>>>

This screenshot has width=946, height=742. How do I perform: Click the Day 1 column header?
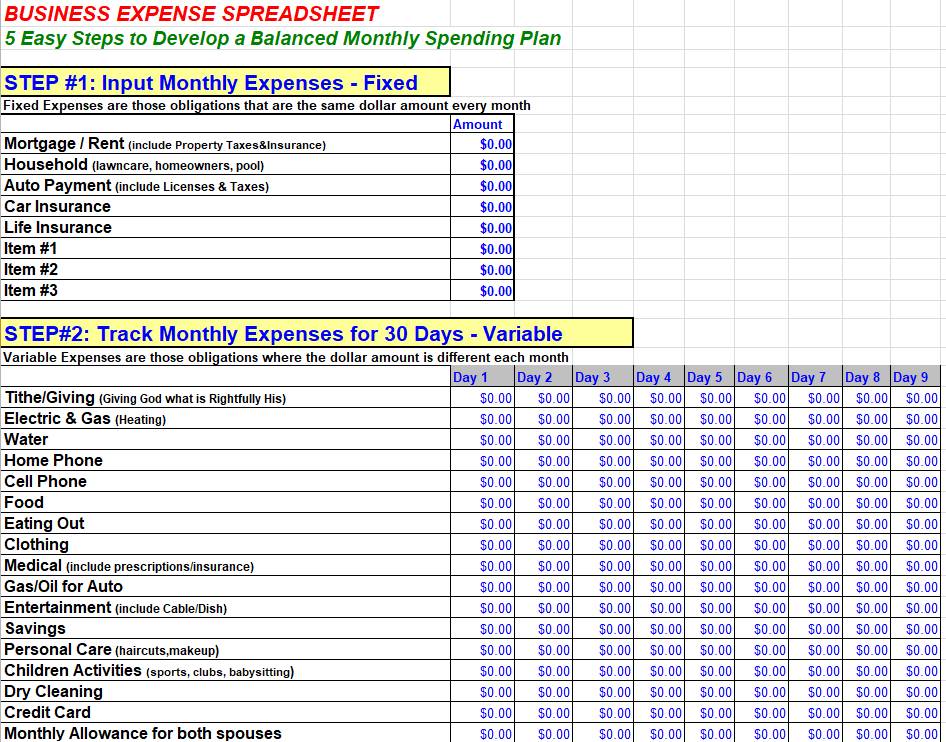(x=471, y=377)
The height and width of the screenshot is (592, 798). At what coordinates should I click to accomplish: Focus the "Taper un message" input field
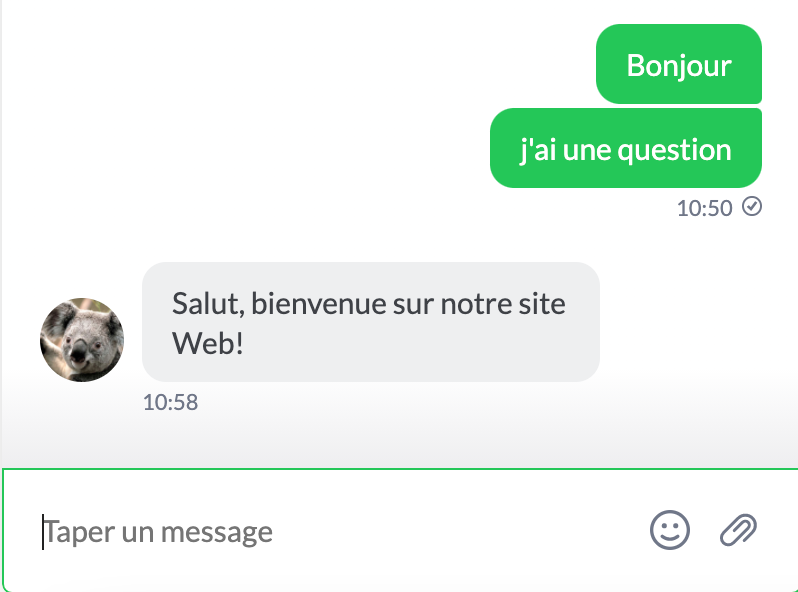pos(330,531)
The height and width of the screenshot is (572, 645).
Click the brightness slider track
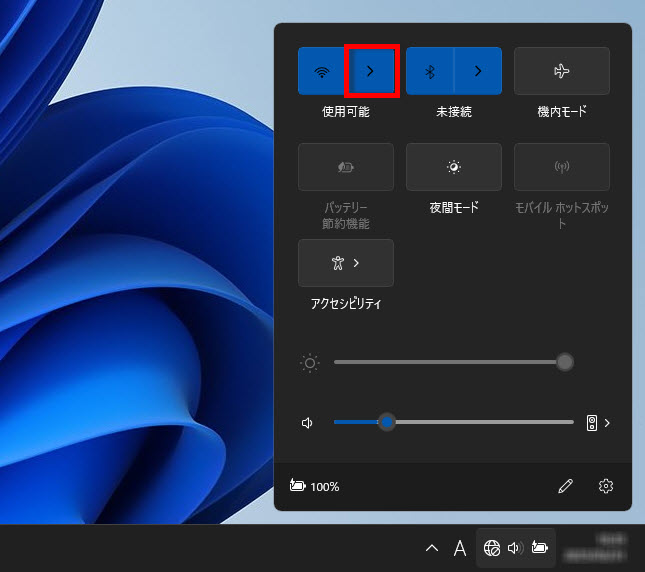[450, 362]
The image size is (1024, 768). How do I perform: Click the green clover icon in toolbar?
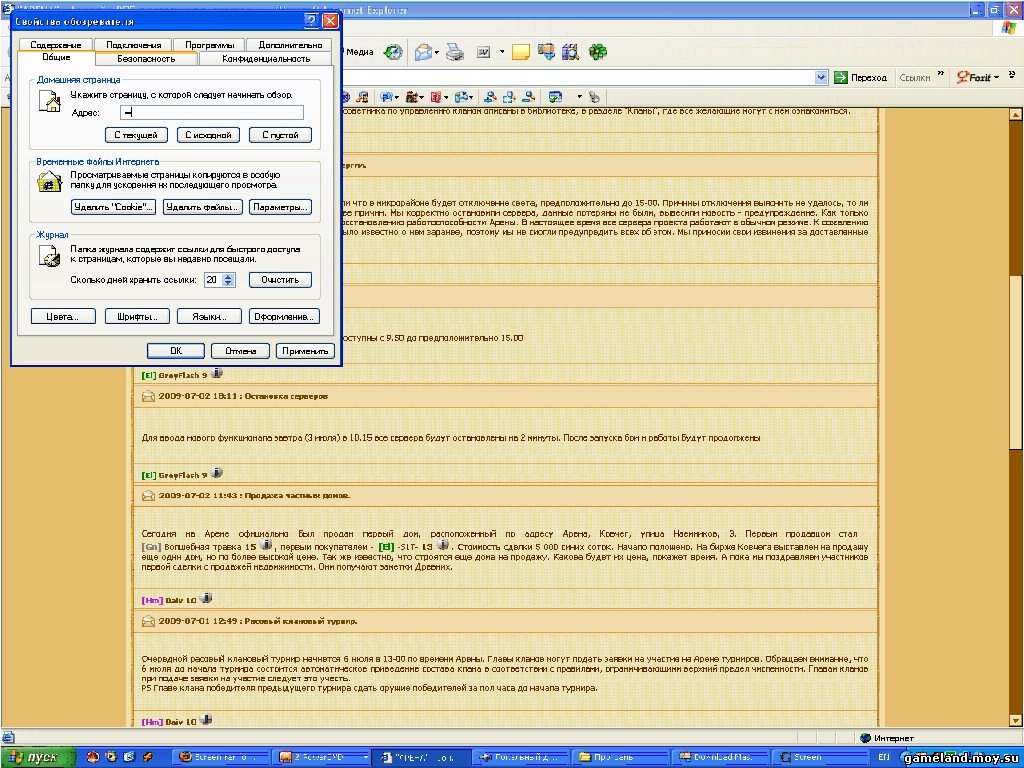click(x=597, y=52)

<<<

Pictures stay out; everything else in the records above gets copied exactly.

This screenshot has width=946, height=742. How do I perform: Click the Day 1 column header?
(x=471, y=377)
The height and width of the screenshot is (592, 798). At what coordinates should I click to accomplish: Focus the "Taper un message" input field
pos(330,531)
The height and width of the screenshot is (572, 645).
Click the brightness slider track
[450, 362]
The image size is (1024, 768). How do I perform: Click the green clover icon in toolbar?
click(x=597, y=52)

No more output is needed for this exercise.